Yes — dental practices (NAICS 6212) are among SBA's most consistently funded professional service categories. SBA 7(a) covers practice acquisition with goodwill, equipment, operatory build-outs, and working capital up to $5M; SBA 504 applies to owner-occupied dental office buildings; the SBA Microloan program serves new solo practices under 2 years.
SBA-guaranteed loans are one of the most powerful financing tools available to dental practices — offering longer repayment terms, lower monthly payments, and the ability to finance goodwill-heavy practice acquisitions that conventional bank loans won't touch. A dentist acquiring an established practice with $800K in goodwill, purchasing a CBCT scanner suite, or building out a multi-chair operatory expansion can structure all three under SBA programs at terms unavailable from conventional lenders. The tradeoff is processing time: SBA underwriting runs 30–90 days. For practices with clean licensing, documented cash flow, and at least 2 years of operating history, SBA programs typically deliver the lowest total cost of capital of any available option.
SBA 7(a) underwriters evaluate dental practices on DSCR (minimum 1.25x), owner FICO (typically 650+), time in business (24+ months for most lenders), and net operating income from tax returns.

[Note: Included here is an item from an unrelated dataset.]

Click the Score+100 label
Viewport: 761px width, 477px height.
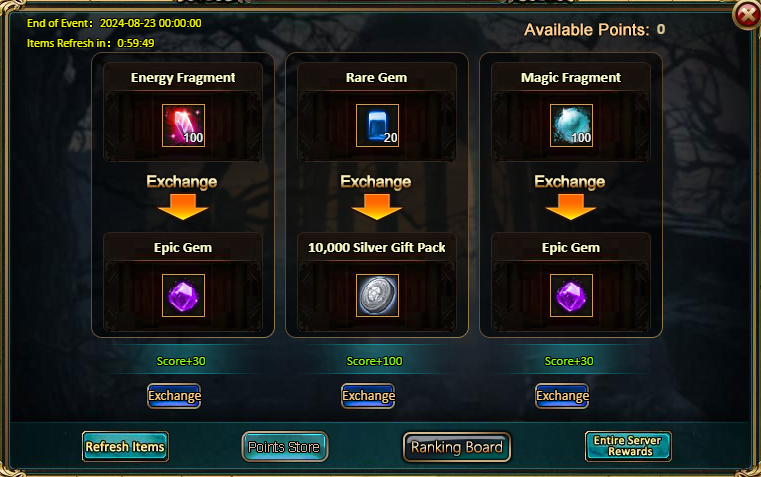click(374, 361)
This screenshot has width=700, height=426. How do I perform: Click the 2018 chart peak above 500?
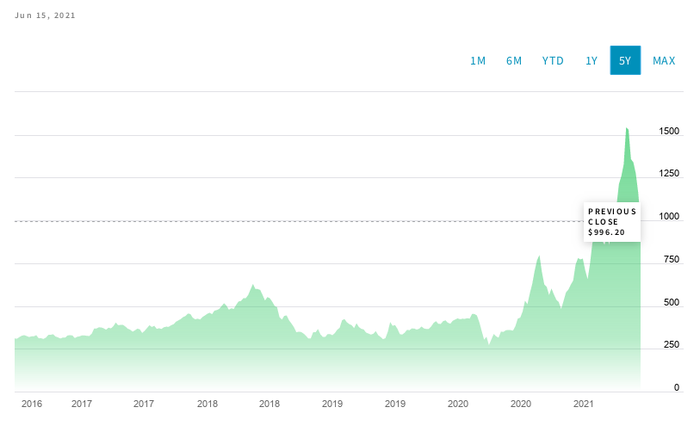(x=253, y=285)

For dental practices, the DSCR calculation requires adjustment for insurance reimbursement timing: a practice billing $250K/month may show collectible deposits of $160K after contractual adjustments, co-pay collections, and reimbursement lag — the gross billing number is not the income number. Presenting a clean AR aging report and a payer mix summary alongside tax returns removes ambiguity for the SBA underwriter. Practices with significant managed-care contracts should note that CMS publishes dental reimbursement data through Medicaid dental coverage reports — underwriters reviewing Medicaid-participating practices will cross-reference reimbursement rates against revenue-per-procedure reports.
The SBA 7(a) program allows up to $5M for dental businesses meeting SBA size standards under 13 CFR Part 121. Eligible use cases: practice acquisition (including goodwill), partner buyout, new location or operatory build-out, major equipment (CBCT, CAD-CAM, digital X-ray), working capital, and commercial real estate. The SBA 504 program structures owner-occupied dental office building purchases at fixed rates over 20–25 years — the CDC/SBA split finances 40% at the long-term fixed rate while the conventional lender covers 50% and the borrower injects 10%. For new dental graduates or startup practices (under 2 years), the SBA Microloan program through CDFI intermediaries funds up to $50K with lower FICO floors and business planning resources.
Under 13 CFR Part 121, dental offices (NAICS 6212) qualify as SBA-eligible small businesses if average annual receipts fall below $10M — encompassing the vast majority of solo practices and small group practices in the U.S. Practices must be for-profit entities, operating in the United States, and the owner-dentist must be able to personally guarantee the loan. State dental practice act compliance matters for SBA underwriting: practices organized outside their state's required corporate structure (e.g., a professional corporation requirement in California, Texas, or Florida) may need to document their organizational compliance. Practices participating in dental HPSA programs may receive priority consideration under SBA lending programs for underserved communities.
SBA lenders underwriting dental practices evaluate: state dental board licensure status — an active board complaint, probation, or license restriction is a material event requiring disclosure and explanation; HIPAA compliance standing — a documented OCR investigation or breach notification affects the lender's compliance risk assessment; dental practice act corporate structure compliance — most states mandate professional corporations or professional LLCs for dental practices; ADA membership — not a credit criterion but commonly noted as a professional standing indicator by healthcare-specialty SBA lenders; malpractice insurance coverage — active dental malpractice coverage is required; a non-renewal or lapse raises questions about claims history; and payer mix concentration — a practice with 60%+ revenue from a single insurance carrier is a concentration-risk flag that requires explanation and may prompt requests for the underlying carrier contract.